La vida llena el Universo; por todos los ámbitos cantan su triunfo miríadas de seres, y si la muerte y el dolor cruzan los valles terrenos es para que la vida extienda las alas de la inmortalidad en lo eterno y en lo infinito; y cuando la vida se organiza en criatura humana; cuando a su mandato inexorable comienza a vibrar el átomo, a templarse la molécula, a palpitar el corazón, a encenderse el cerebro, todas las fuerzas de la Naturaleza acuden, sumisas cortesanas de la vida, a rendirle el homenaje a su soberanía, a escucharla con sus valimentos; y todo este conjunto potente, destinado a engrandecer el principio divino del mundo, toda esta criatura humana, en la cual se multiplica la materia, formando, con sus graduaciones y cualidades, el facsímil de la creación; este ser organizado, tan complejo, y que ofrece condensación tan acabada del trabajo vital de miles de siglos, se encuentra, en la desvalidez de la tierna infancia, a merced exclusiva de las iniciativas maternales.
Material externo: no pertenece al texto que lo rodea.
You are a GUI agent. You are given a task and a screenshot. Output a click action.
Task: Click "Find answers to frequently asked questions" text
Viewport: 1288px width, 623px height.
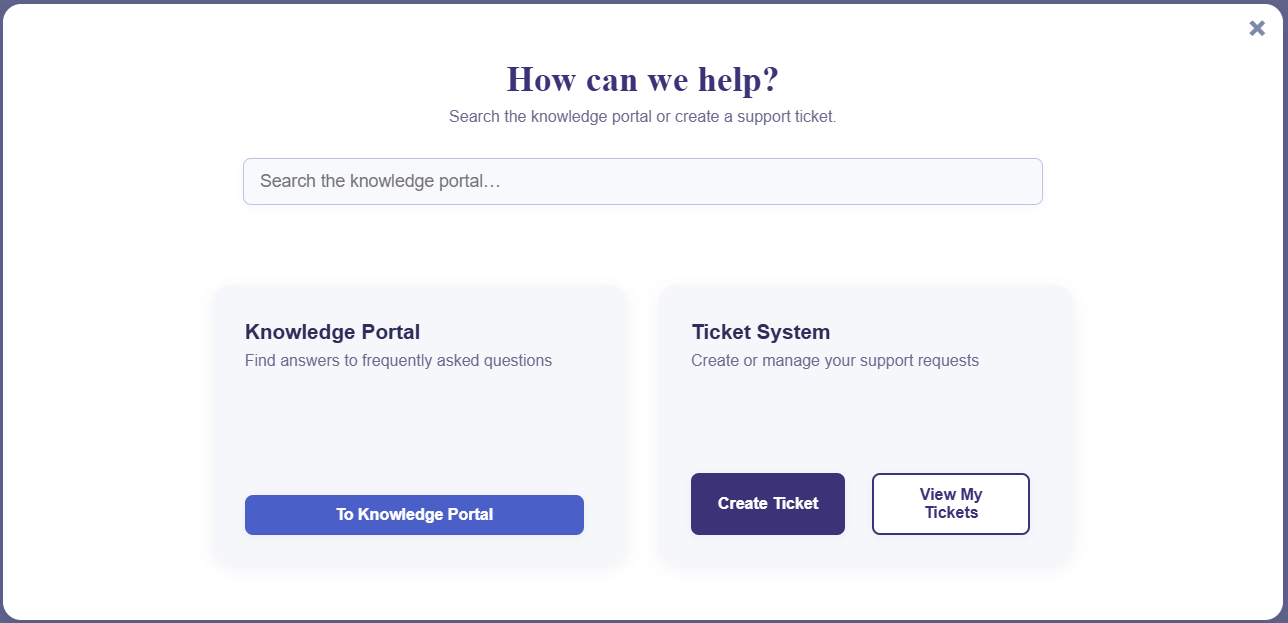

¡Qué responsabilidad, ante su destino racional, adquieren las madres de la especie humana cuando llegan a sus brazos, desde el caliente nido de sus entrañas, aquellas dulces promesas del porvenir de la vida! ¡Qué sacerdocio tan absorbente, tan exclusivo y tan extensivo, adquiere aquella mujer madre al mecer la tierna criatura en que se acumula la ascendencia y la descendencia de la especie! No basta, ¡no!, que el egoísmo materno, el más feroz de todos los egoísmos, aprisione, con caricias frenéticas, restos de los instintos de la fiera, aquel nuevo ser que las leyes de la vida ponen en sus brazos; no basta que, como el ave clueca o como la tigre que amamanta, salte sobre el enemigo, con impulso furioso, para defender la cría; es preciso, como a su alteza racional le cumple, que organice bajo los preceptos de la razón, ilustrada por la ciencia, la inteligente defensa de aquella entidad humana, tan excelsa por su augusta inocencia, como sagrada por la acumulación de derechos y la carencia de deberes que en ella se condensan, porque no tiene que olvidar la madre, la verdadera madre, no el monstruo (mejor dicho, la enferma) de autoridad, de soberbia, de lujuria, de doblez o de crueldad (excepciones que desdichadamente se hallan con gran frecuencia en nuestros tiempos), la madre madre no debe olvidar jamás que en el hijo se acumulan, hasta morir, todos los derechos, como en ella se reúnen hasta la muerte todos los deberes!
¡Y es preciso que la madre salve a la cría sin pisotearla como hace el ave cuando quiere defenderla, sin hacerla pedazos como hace la tigre cuando la esconde entre sus garras!
Para saber más acerca de nuestra protagonista
Rosario de Acuña y Villanueva. Una heterodoxa en la España del Concordato (⇑)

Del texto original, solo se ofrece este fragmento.